KUTIPAN:
****************************************
Padahal membaca mempunyai fungsi yang
penting. Gleen Doman (1991: 19) dalam bukunya How to Teach Your Baby to Read menyatakan bahwa “ Semua proses belajar didasarkan pada kemampuan membaca”.
Selanjutnya melalui budaya masyarakat membaca kita akan melangkah menuju
masyarakat belajar (learning society).
Prinsip belajar dalam abad 21 menurut UNESCO (1996) harus didasarkan pada empat pilar yaitu : 1) learning to thing – belajar berpikir ;
2) learning to do ---- belajar
berbuat ; 3) learning to be --- belajar
untuk tetap hidup, dan 4) learning to
live together ---- yaitu belajar hidup bersama antar bangsa. Berangkat dari
terwujudnya masyarakat belajar (learning
society) maka akan mencapai bangsa yang cerdas (educated nation) sesuai dengan amanat Undang-Undang Dasar 1945
menuju masyarakat Madani (Athaillah Baderi: 2005).
****************************************
DAFTAR TUGAS:
1 > Salin tanpa perubahan bagian kutipan tentang membaca, mulai dari "Selanjutnya melalui budaya" sampai dengan "(Athaillah Baderi: 2005).".
2 > Ringkaslah kutipan tentang membaca ini dalam dua kalimat.

CATATAN DATA:
****************************************
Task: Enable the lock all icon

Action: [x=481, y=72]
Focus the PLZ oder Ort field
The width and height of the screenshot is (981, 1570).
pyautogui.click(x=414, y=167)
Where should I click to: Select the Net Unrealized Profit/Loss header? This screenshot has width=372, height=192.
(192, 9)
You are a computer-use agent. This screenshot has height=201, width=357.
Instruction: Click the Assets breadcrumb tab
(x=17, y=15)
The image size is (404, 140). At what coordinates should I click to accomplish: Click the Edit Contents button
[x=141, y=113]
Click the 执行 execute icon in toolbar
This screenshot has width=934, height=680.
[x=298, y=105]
****************************************
JAWABAN TUGAS:
1 >
Selanjutnya melalui budaya masyarakat membaca kita akan melangkah menuju
masyarakat belajar (learning society).
Prinsip belajar dalam abad 21 menurut UNESCO (1996) harus didasarkan pada empat pilar yaitu : 1) learning to thing – belajar berpikir ;
2) learning to do ---- belajar
berbuat ; 3) learning to be --- belajar
untuk tetap hidup, dan 4) learning to
live together ---- yaitu belajar hidup bersama antar bangsa. Berangkat dari
terwujudnya masyarakat belajar (learning
society) maka akan mencapai bangsa yang cerdas (educated nation) sesuai dengan amanat Undang-Undang Dasar 1945
menuju masyarakat Madani (Athaillah Baderi: 2005).

2 > Membaca mempunyai fungsi penting karena semua proses belajar didasarkan pada kemampuan membaca, dan melalui budaya membaca masyarakat akan melangkah menuju masyarakat belajar. Dari terwujudnya masyarakat belajar, yang menurut UNESCO berprinsip pada empat pilar belajar abad 21, akan tercapai bangsa yang cerdas sesuai amanat Undang-Undang Dasar 1945 menuju masyarakat Madani.